Poor Sony Pictures. When legal action prevented them from getting hold of distribution rights to Eon Production's long running and highly successful
James Bond franchise back in the nineties they endeavored to forge their own globetrotting spy franchise in 2002 with
xXx. Sony's twist on the spy genre concept was to have the inverse of Bond, so instead of a high class government trainer agent you got an streetwise, rebellious, anti-authority type who could infiltrate all those scuzzy down and dirty organisations the tuxedo wearing Bond could not.
Hiring the lava hot double act of director Rob Cohen and star Vin Diesel (fresh off of mega hit
The Fast And The Furious) Sony pooped out a stunningly average action flick that seldom competed with the franchise they hoped to compete with. There's nothing particularly bad about
xXx but there's little that's exceptional either. Rob Cohen is a hack, plain and simple, and what visual flair he has seems forced rather than a natural outcome of the storytelling. Vin Diesel too feels like he's coasting through proceedings, with his character lacking the super charged levels of 'fuck you' the
xXx premise promised. Also, for a grand scale action flick most of the set pieces fall flat, despite some impressive stunt work on display.

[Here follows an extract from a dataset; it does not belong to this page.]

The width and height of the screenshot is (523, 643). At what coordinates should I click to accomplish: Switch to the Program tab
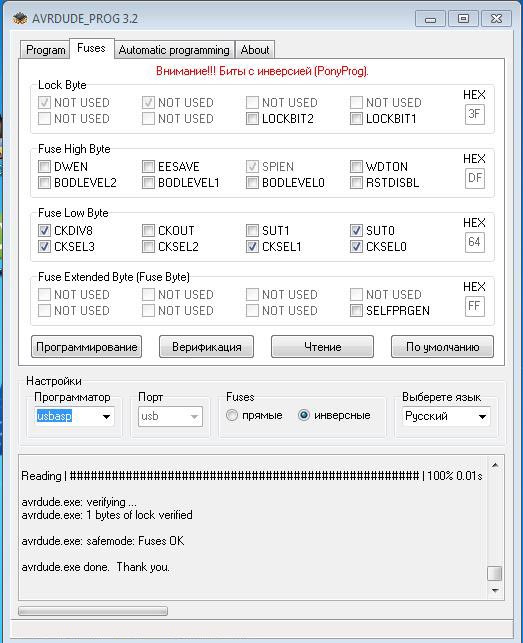coord(45,50)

But there are glimmers of genius. The rock soundtrack (including Rammstein, Queens Of The Stone Age and Drowning Pool) amps up the attitude, composer Randy Edelman delivers a strong spy moteif to accompany the heroics, Sam Jackson struts his stuff as NSA boss Gibbons and the final boat/car chase to defuse the end-of-the-world-Armageddon-device is the one action sequence that truly delivers in terms of thrills, pacing, stunts, emotion and gadgets. Best of all is leading lady Asia Argento whose performance as undercover Russian agent is perhaps the very essence and definition of the word slut. You many not take much away from the limp
xXx, but the sultry sluttiness of Argento's Eastern European vixen is certainly one of them.